• **YOUR TASK**
Go through the entries below line by line and tally those holding "computer"; write only the tally.
BEGIN DATA FOR THE TASK
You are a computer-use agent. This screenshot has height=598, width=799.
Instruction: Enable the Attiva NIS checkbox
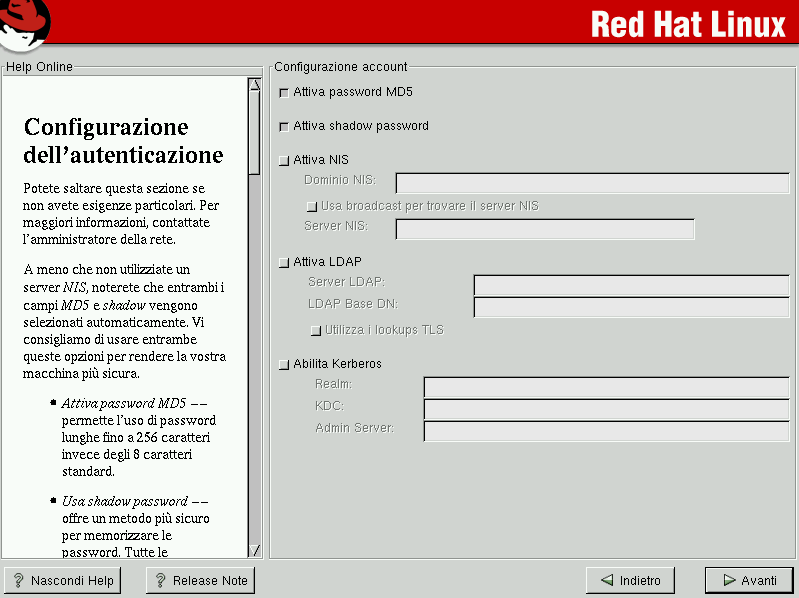click(x=284, y=160)
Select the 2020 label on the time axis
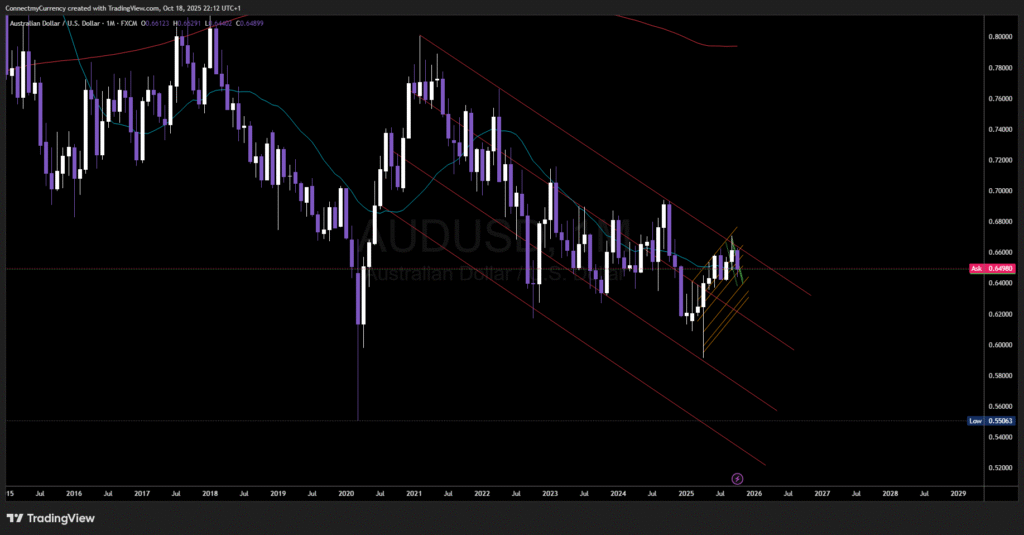1024x535 pixels. coord(346,493)
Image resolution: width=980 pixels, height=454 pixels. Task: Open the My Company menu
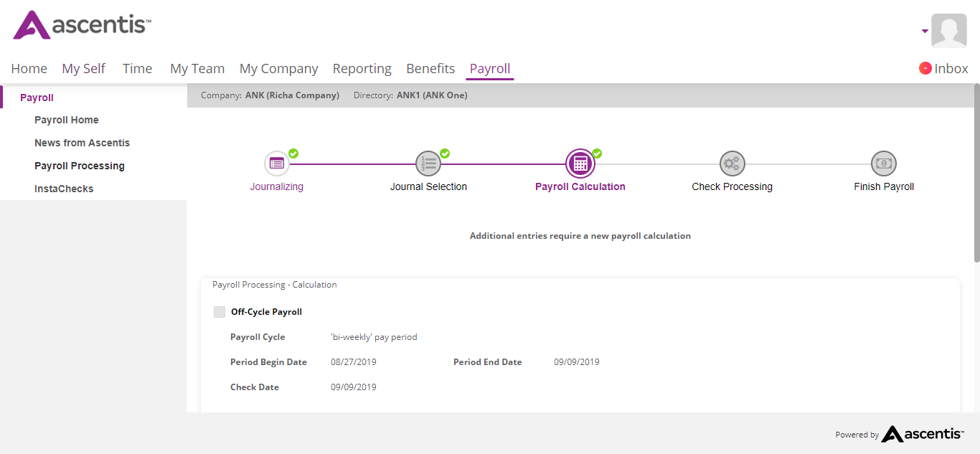(278, 68)
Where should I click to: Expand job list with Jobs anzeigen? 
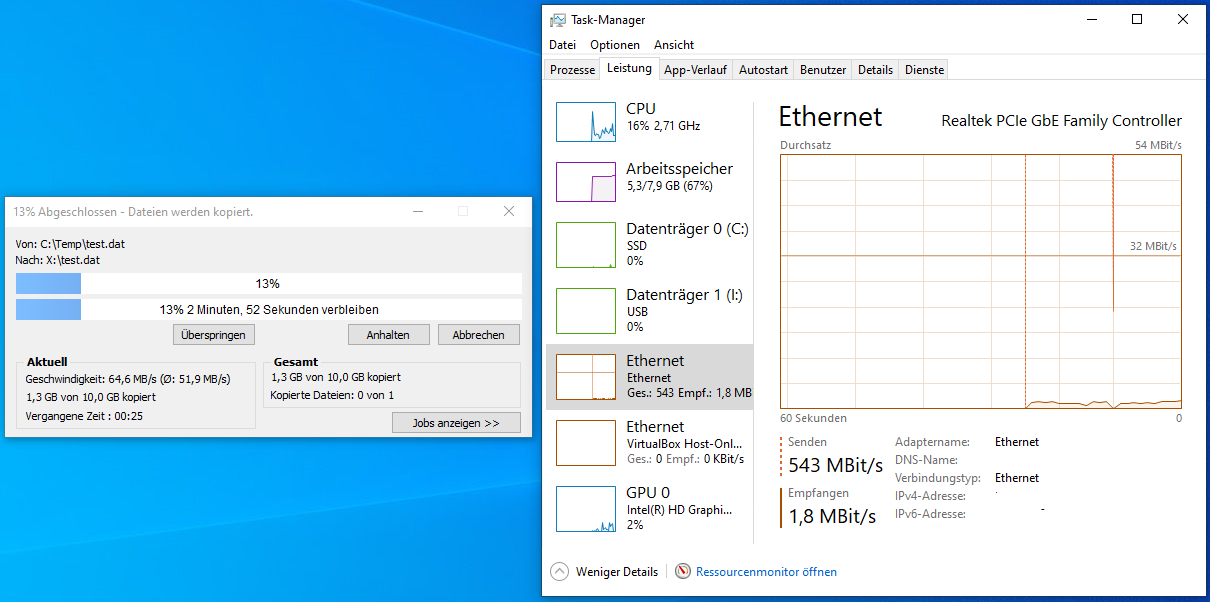click(456, 423)
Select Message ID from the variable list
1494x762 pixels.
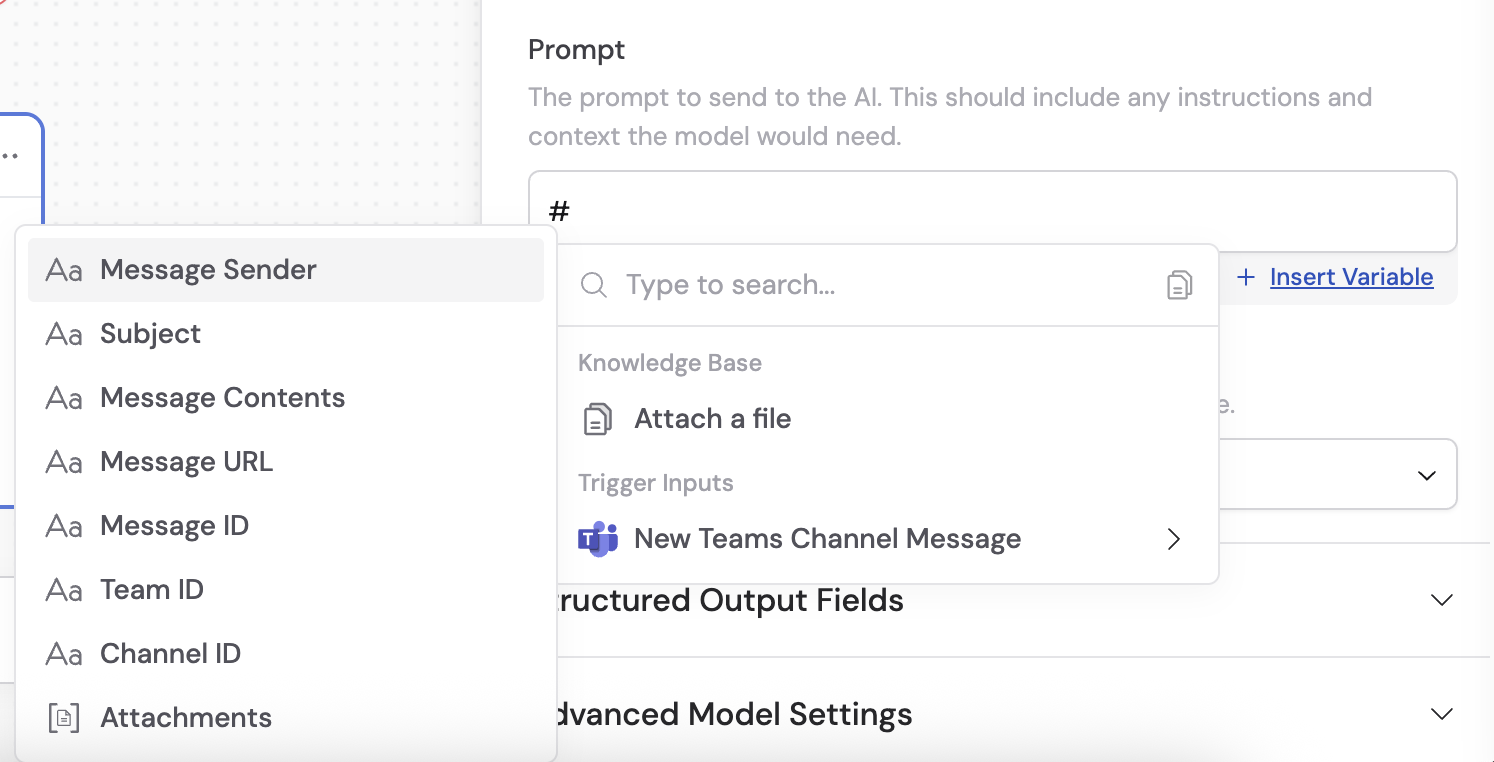173,525
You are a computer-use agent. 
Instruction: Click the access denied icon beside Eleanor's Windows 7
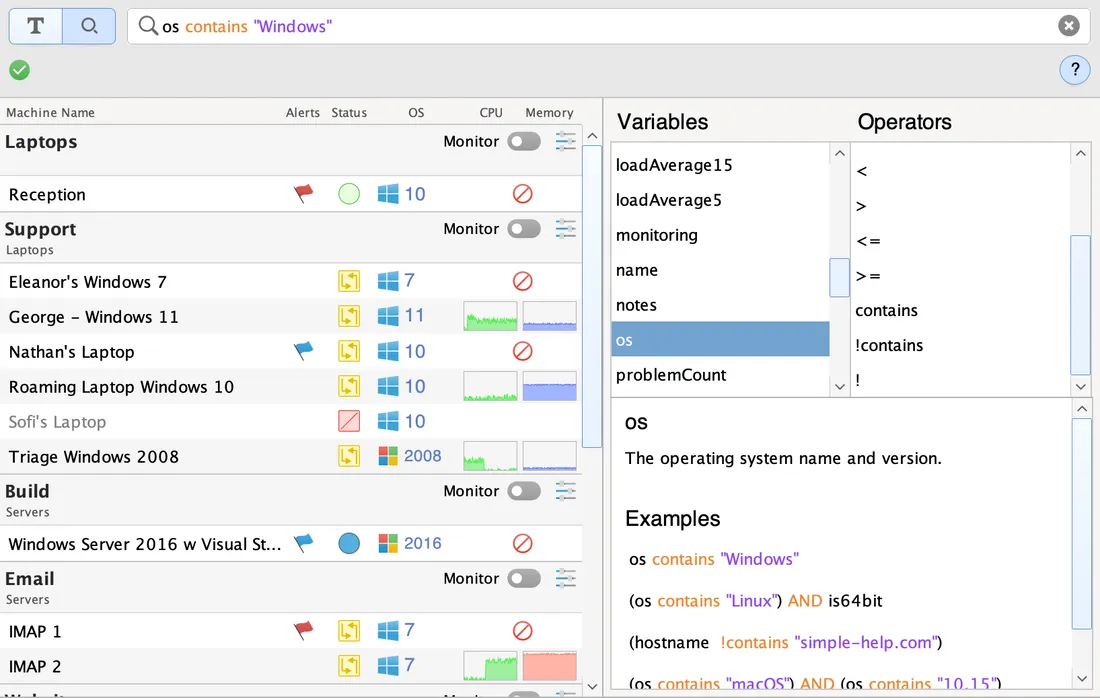522,281
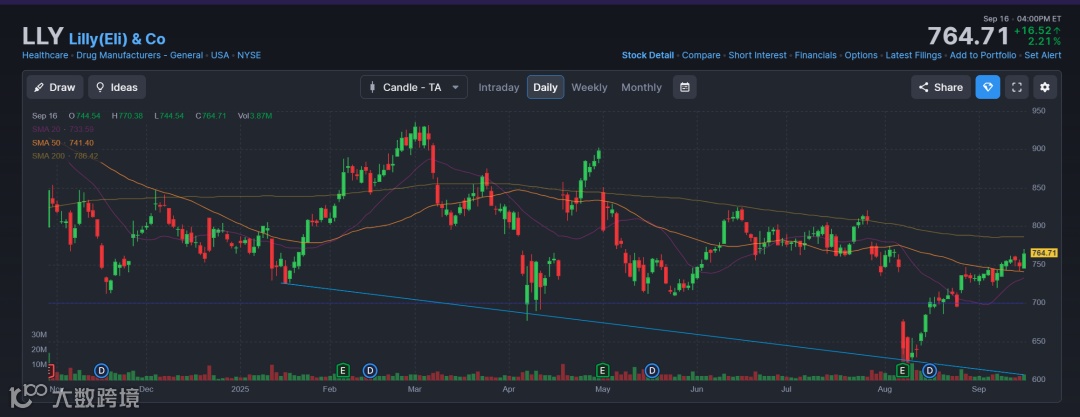The image size is (1080, 417).
Task: Click the Share button
Action: pos(940,87)
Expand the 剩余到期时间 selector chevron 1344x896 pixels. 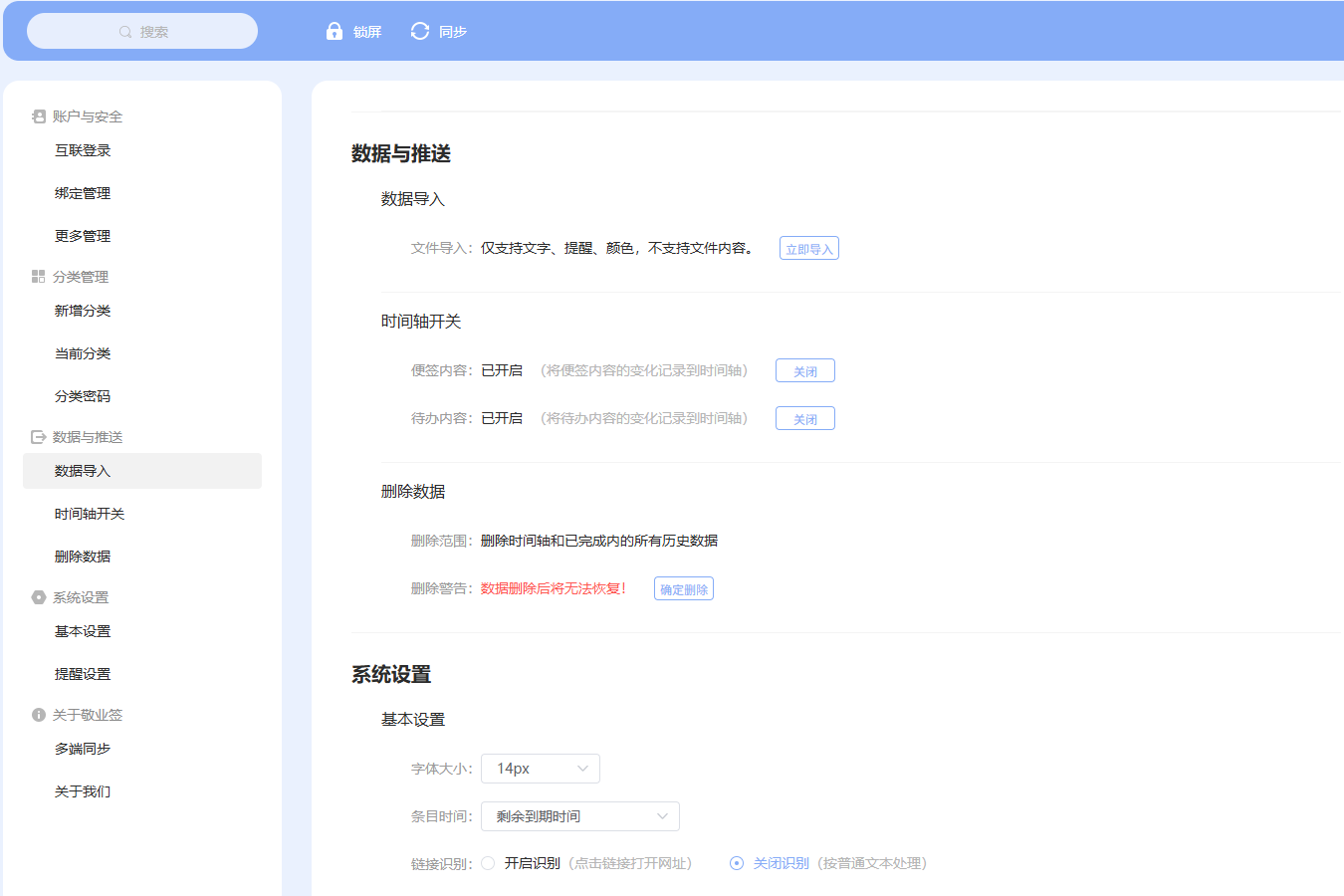(x=661, y=815)
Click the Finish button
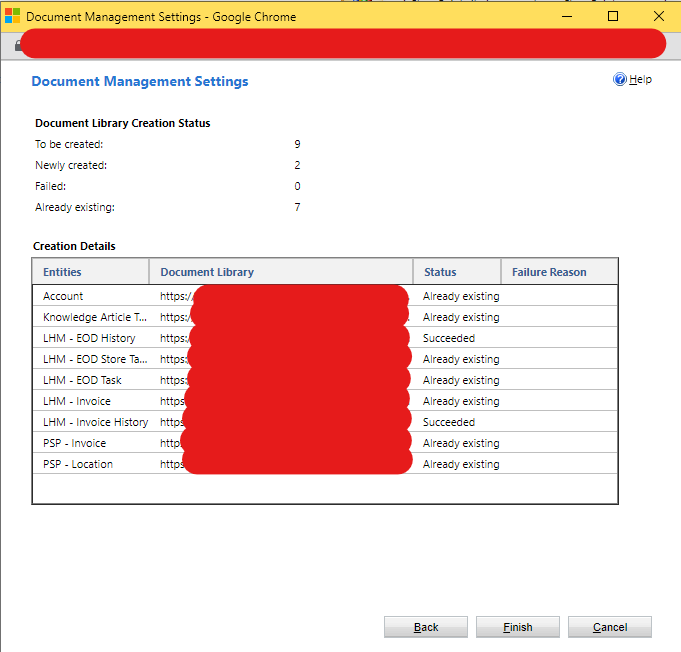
END DATA FOR THE TASK
• **SOLUTION**
2